What to work on:
a - Reproduce verbatim the passage of the commentary on the Chris Cornell statue from "While my sense" up to and including "makes me uncomfortable.".
b - Write the next part of the commentary on the Chris Cornell statue, picking up after its final sentence.

** Start of Text excerpt **

A statue of the late Soundgarden/Audioslave frontman and rock music legend, Chris Cornell, was recently unveiled in Seattle.
I haven’t been able to figure out how I feel about this monument, or what it’s meant to represent, or for who’s sake it has been erected.
My instinctive reaction to the images of it are that it seems like a tacky thing to do: and also seems like something Chris Cornell himself would not have wanted.
While my sense of it isn’t as pronounced as it was with the tacky-as-fuck Kurt Cobain statue in Aberdeen, Washington, I still tend to think Cornell would never have wanted a statue of himself erected. I was so sickened by the Cobain statue that I wrote a scathing article about it ages ago, pointing how much the statue (or even the idea of a statue) was at odds with Cobain’s sensibilities and personality: not to mention the fact that the statue itself (pictured below, complete with tear falling from eye) was just a monstrosity conceived in the poorest taste.
Cornell’s statue isn’t as bad as that.
Unlike Cobain’s statue in Aberdeen, Cornell clearly had an affinity with Seattle and the Seattle scene – whereas Cobain loathed and resented his childhood hometown of Aberdeen.
But there’s still something about it that makes me uncomfortable.
I absolutely adore both Kurt Cobain and Chris Cornell: they’re probably my two biggest heroes and have been for most of my life. But they were both down-to-earth types of people: musicians and artists more than ‘rock stars’, and neither of them interested in ‘celebrity’ or in self-aggrandizement.

** End of Text excerpt **
** Start of Data lines **

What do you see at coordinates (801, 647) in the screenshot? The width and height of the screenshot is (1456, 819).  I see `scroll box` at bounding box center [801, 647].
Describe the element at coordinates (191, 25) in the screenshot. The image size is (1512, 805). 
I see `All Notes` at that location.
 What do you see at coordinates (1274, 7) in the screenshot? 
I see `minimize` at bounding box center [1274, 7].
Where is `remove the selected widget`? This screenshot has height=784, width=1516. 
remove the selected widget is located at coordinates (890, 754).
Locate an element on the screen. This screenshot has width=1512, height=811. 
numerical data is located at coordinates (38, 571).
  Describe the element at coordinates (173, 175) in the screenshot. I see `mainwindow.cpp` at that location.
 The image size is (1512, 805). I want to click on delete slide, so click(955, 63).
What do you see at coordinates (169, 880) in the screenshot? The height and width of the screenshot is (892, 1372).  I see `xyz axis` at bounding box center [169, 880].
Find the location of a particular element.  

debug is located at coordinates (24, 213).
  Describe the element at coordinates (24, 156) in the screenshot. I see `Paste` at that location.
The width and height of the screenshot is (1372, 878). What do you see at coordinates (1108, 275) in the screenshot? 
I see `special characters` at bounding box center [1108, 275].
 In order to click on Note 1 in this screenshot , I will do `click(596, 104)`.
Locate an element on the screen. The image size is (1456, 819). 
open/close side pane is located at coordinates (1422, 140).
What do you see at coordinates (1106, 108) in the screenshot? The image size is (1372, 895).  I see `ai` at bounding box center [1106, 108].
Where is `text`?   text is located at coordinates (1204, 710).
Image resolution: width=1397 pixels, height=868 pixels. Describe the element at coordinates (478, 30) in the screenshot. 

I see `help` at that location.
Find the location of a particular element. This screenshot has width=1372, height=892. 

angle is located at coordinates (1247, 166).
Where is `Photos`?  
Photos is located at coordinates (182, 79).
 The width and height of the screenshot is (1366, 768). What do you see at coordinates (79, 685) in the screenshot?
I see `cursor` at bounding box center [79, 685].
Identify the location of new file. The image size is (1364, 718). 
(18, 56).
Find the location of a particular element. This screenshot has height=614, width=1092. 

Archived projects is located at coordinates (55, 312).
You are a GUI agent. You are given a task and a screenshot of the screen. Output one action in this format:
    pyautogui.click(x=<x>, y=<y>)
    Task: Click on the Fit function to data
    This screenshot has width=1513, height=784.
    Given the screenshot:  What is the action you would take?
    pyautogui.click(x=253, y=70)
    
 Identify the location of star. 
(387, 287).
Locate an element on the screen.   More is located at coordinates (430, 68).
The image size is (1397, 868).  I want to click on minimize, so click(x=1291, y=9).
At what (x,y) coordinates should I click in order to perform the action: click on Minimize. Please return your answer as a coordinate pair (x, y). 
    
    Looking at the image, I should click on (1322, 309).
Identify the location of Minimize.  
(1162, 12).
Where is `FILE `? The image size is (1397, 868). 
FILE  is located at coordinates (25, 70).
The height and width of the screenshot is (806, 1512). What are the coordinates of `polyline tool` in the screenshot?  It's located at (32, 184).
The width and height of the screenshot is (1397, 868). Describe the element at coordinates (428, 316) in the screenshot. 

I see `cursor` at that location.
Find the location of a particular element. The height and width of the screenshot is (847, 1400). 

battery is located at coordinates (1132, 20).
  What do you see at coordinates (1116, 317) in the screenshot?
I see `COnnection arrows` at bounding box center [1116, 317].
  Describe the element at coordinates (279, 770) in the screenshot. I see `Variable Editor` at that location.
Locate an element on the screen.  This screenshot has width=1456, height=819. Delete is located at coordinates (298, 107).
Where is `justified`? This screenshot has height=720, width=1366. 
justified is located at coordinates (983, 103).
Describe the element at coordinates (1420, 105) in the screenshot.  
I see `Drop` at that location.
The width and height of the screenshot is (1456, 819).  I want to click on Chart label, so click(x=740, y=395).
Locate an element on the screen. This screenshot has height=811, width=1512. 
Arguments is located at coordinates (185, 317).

** End of Data lines **

In response:
a -
While my sense of it isn’t as pronounced as it was with the tacky-as-fuck Kurt Cobain statue in Aberdeen, Washington, I still tend to think Cornell would never have wanted a statue of himself erected. I was so sickened by the Cobain statue that I wrote a scathing article about it ages ago, pointing how much the statue (or even the idea of a statue) was at odds with Cobain’s sensibilities and personality: not to mention the fact that the statue itself (pictured below, complete with tear falling from eye) was just a monstrosity conceived in the poorest taste.
Cornell’s statue isn’t as bad as that.
Unlike Cobain’s statue in Aberdeen, Cornell clearly had an affinity with Seattle and the Seattle scene – whereas Cobain loathed and resented his childhood hometown of Aberdeen.
But there’s still something about it that makes me uncomfortable.

b -
Both Cobain’s and Cornell’s legacies are in their music and their art – those are their ‘monuments’, which are imperishable and long-lasting.
The idea of statues seems to take them – probably against their wills – into the kind of tacky idolisation realm of larger-than-life parodies-of-themselves like Elvis Presley or Michael Jackson. I just don’t see Cornell approvinng of that.
There’s also something that feels incongruous about erecting statues to people who – at least according to the official stories – took their own lives. I’m not sure I can adequately explain why I think that feels incongruous: but it’s kind of along the same lines of what always made me horrified about reproductions of Kurt Cobain’s suicide note appearing on t-shirts.
I don’t know. The statue obviously makes someone happy – otherwise it wouldn’t exist. And if Cornell’s family and friends are happy with it, then who am I to question its existence?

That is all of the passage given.